Oswald and Golueke were well familiar with the principal techniques of sanitation engineering. Building on their substantial work in water treatment facilities using large open algae-ponds, in many ways their work on regenerative systems for space was mostly an exercise in miniaturization. In its final form, by about 1966, the Algatron was a stacked pair of double-walled transparent cylinders occupying most of the diameter of the proposed manned module (168 inches). According to their diagrams, it would sit in-between the Command and Landing Modules. Each of the Algatron’s two cylinders was the same, but they spun in opposite directions to avoid placing a torque on the spacecraft as a whole. Each cylinder had an algae culture growing on the interior surface.
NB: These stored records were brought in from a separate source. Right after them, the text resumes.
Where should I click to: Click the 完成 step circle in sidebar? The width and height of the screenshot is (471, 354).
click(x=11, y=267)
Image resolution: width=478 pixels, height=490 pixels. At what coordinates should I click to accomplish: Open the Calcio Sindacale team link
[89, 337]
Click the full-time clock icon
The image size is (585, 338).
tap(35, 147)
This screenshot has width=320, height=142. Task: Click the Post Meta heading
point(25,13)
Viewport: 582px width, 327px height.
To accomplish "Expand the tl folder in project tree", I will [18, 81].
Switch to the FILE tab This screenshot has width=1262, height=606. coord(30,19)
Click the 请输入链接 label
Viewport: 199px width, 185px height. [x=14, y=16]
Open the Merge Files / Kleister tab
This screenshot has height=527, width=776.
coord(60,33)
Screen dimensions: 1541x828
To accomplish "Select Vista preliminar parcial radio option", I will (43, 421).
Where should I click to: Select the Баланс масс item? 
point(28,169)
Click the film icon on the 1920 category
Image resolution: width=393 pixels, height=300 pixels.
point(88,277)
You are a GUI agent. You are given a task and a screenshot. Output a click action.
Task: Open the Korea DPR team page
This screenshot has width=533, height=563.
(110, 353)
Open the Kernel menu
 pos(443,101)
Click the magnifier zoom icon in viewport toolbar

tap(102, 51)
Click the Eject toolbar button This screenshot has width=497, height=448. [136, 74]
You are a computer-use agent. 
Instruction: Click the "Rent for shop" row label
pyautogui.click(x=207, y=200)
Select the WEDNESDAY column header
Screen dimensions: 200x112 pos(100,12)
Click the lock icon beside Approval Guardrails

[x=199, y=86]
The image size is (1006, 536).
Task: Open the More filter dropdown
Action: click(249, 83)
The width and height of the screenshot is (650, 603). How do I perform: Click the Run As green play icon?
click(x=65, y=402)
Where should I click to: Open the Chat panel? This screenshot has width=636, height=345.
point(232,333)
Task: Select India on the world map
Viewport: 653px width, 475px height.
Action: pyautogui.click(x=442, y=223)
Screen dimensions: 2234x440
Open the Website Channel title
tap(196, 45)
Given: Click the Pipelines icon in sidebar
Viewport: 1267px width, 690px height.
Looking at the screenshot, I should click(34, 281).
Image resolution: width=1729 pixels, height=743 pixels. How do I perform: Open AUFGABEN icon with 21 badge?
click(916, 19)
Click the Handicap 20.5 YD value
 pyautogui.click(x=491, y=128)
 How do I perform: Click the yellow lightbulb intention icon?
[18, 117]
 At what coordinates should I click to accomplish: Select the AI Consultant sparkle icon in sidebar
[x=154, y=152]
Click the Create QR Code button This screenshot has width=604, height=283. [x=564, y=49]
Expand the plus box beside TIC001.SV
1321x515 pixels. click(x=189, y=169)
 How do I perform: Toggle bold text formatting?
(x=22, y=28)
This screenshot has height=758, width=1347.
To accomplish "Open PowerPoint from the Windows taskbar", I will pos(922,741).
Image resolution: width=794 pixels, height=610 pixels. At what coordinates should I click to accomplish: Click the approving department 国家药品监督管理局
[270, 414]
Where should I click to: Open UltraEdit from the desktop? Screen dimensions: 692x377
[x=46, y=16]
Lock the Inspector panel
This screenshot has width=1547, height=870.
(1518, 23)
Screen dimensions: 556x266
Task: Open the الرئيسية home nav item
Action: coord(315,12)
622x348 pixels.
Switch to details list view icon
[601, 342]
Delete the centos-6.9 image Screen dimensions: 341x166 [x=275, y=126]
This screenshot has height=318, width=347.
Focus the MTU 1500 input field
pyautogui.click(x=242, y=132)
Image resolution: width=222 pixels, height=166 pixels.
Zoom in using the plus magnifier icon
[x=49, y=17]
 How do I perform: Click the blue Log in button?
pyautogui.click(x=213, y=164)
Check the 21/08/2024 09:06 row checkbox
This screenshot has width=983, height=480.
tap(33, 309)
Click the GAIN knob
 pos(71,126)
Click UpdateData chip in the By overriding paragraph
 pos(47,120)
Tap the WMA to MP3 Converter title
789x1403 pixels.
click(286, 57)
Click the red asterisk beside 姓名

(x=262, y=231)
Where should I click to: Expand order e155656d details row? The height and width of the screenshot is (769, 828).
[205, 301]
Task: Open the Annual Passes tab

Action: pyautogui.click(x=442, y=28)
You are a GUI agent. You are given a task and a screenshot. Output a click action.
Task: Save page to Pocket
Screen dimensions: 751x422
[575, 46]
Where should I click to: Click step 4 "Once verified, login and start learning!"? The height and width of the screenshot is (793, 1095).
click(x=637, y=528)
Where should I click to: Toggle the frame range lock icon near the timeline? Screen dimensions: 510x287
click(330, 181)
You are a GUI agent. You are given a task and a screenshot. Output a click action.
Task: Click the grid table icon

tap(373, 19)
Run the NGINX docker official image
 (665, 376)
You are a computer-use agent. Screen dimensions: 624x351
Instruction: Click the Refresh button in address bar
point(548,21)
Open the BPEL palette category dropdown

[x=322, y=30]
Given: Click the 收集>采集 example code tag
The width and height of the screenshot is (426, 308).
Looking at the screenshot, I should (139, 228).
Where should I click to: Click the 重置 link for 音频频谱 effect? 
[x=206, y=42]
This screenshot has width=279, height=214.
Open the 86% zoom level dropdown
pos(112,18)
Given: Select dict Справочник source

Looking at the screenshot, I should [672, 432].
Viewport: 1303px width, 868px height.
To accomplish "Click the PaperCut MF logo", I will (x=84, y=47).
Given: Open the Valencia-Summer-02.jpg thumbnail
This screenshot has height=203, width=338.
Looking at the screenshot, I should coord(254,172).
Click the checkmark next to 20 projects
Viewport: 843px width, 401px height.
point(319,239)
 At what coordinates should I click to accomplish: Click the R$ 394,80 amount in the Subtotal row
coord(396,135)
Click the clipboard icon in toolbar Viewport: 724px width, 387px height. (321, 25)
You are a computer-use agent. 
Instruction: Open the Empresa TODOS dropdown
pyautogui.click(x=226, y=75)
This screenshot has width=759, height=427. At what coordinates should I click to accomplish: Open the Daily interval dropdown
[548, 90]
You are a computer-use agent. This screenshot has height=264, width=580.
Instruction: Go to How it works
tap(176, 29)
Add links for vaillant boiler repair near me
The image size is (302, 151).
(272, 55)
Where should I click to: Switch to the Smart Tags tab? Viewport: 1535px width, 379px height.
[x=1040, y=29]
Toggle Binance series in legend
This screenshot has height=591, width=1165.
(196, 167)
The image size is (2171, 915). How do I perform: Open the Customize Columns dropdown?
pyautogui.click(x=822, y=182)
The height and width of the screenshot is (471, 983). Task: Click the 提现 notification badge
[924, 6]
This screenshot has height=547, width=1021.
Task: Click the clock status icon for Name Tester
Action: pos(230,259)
Light ports allowed sunlight onto each cylinder, while nutrients (human waste and urine) were introduced via the “overflow or decanting scoop” which sat just inside the surface of the cylinder and comprised a Teflon runner. The culture was mixed by a static probe as the cylinder rotated. At the same time, to aid circulation of carbon dioxide and to control the temperature of the thin film of algae the designers proposed a small gap between the side of the Command Module and the rotating cylinder for the “rapid movement of dry air”. The cylinders’ rotation was powered by an electric motor, itself powered by external “silicon solar cells” which formed a “girdle” around the Command Module.
The case of the Algatron at the intersection of the history of the space program and the history of biology. It exposes that “shit” was an object of scientific, medical, and engineering study. But its meaning changed. While for nearly a decade after Sputnik engineers worked under the assumption that human waste was part of a new space ecology and designed algae-based systems accordingly, by the time Neil Armstrong landed on the moon, human excrement had become understood solely as a diseased and disposable medical object to be contained and preserved in a bag. The choice between two technological options was actually part of a larger struggle between a vision of a long-term space ecology centered on recycling materials versus a short-term project that excluded algae from space and reduced shit to a diseased and unnatural substance: The ecological system was rejected in favor of a medical device. Consequently, while the first views of the Earth from space galvanized a new environmental awareness, the choice of the disposable and individual bag over the integrated and ecological Algatron elevated Man above Nature instead of placing people as but one component in a biospheric system.